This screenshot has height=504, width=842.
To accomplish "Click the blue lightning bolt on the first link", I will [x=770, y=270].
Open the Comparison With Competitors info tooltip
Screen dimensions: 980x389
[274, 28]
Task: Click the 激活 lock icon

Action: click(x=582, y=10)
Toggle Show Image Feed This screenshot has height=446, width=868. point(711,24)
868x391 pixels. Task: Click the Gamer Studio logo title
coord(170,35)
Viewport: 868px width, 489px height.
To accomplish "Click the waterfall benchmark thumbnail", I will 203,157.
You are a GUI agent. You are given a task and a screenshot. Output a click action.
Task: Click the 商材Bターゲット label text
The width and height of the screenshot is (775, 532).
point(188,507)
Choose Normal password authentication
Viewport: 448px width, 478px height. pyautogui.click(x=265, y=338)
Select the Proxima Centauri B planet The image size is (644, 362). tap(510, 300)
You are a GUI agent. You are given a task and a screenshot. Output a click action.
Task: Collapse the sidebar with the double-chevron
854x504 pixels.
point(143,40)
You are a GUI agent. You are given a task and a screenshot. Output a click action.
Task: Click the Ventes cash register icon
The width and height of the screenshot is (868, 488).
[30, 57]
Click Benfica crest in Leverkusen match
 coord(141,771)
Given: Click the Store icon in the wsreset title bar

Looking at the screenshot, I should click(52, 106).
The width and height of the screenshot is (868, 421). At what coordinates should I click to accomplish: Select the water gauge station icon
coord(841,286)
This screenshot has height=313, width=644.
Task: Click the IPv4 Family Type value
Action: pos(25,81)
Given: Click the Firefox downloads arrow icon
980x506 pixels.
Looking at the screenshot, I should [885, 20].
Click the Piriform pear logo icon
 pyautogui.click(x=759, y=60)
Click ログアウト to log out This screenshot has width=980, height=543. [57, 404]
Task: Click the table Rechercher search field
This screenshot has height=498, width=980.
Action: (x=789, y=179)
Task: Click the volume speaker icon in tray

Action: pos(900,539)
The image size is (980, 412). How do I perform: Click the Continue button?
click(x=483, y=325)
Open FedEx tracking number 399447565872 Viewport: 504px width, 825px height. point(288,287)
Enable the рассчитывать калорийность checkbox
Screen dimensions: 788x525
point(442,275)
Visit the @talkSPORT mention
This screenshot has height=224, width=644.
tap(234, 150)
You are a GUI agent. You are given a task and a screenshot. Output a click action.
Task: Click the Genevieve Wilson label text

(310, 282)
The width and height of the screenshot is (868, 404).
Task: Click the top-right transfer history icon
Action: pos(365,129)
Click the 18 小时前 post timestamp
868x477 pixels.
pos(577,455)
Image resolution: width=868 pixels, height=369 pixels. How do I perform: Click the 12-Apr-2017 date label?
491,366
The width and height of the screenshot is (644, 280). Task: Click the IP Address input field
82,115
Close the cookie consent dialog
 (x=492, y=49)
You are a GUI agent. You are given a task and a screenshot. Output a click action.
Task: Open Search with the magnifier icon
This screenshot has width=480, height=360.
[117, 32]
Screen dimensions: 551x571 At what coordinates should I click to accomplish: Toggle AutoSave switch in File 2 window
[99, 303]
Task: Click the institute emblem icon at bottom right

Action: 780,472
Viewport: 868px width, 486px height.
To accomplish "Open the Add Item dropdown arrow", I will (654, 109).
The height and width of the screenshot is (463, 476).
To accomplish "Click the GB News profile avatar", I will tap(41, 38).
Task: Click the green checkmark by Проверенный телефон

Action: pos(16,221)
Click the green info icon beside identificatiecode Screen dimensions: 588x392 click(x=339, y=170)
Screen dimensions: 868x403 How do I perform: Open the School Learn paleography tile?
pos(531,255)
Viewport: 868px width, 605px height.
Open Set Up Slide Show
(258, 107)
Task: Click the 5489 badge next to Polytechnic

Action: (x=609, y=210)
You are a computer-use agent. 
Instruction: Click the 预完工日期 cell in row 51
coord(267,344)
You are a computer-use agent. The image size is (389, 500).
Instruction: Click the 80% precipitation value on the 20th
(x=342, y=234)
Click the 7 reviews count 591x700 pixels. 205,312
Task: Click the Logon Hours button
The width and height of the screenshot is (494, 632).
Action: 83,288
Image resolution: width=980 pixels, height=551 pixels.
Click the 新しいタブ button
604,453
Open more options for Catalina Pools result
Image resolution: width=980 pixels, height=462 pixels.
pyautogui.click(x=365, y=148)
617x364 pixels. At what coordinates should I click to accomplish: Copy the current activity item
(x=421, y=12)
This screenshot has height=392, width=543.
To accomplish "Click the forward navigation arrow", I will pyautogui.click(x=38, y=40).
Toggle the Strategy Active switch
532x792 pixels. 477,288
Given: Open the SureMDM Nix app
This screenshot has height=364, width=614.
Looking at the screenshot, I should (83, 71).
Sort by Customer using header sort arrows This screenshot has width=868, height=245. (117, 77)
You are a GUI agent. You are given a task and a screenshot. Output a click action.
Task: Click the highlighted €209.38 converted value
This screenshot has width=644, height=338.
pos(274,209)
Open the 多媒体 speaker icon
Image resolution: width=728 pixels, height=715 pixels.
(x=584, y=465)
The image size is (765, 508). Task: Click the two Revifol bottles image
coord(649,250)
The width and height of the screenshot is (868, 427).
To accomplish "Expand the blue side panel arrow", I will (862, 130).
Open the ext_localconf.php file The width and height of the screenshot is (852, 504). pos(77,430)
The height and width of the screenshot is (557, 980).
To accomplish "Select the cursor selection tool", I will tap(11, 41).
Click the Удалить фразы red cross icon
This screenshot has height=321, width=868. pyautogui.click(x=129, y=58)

**Task requirements**
Where the word "computer" shows up in a line of the records above, count that line; then give the count by itself.

**Result of the task**
2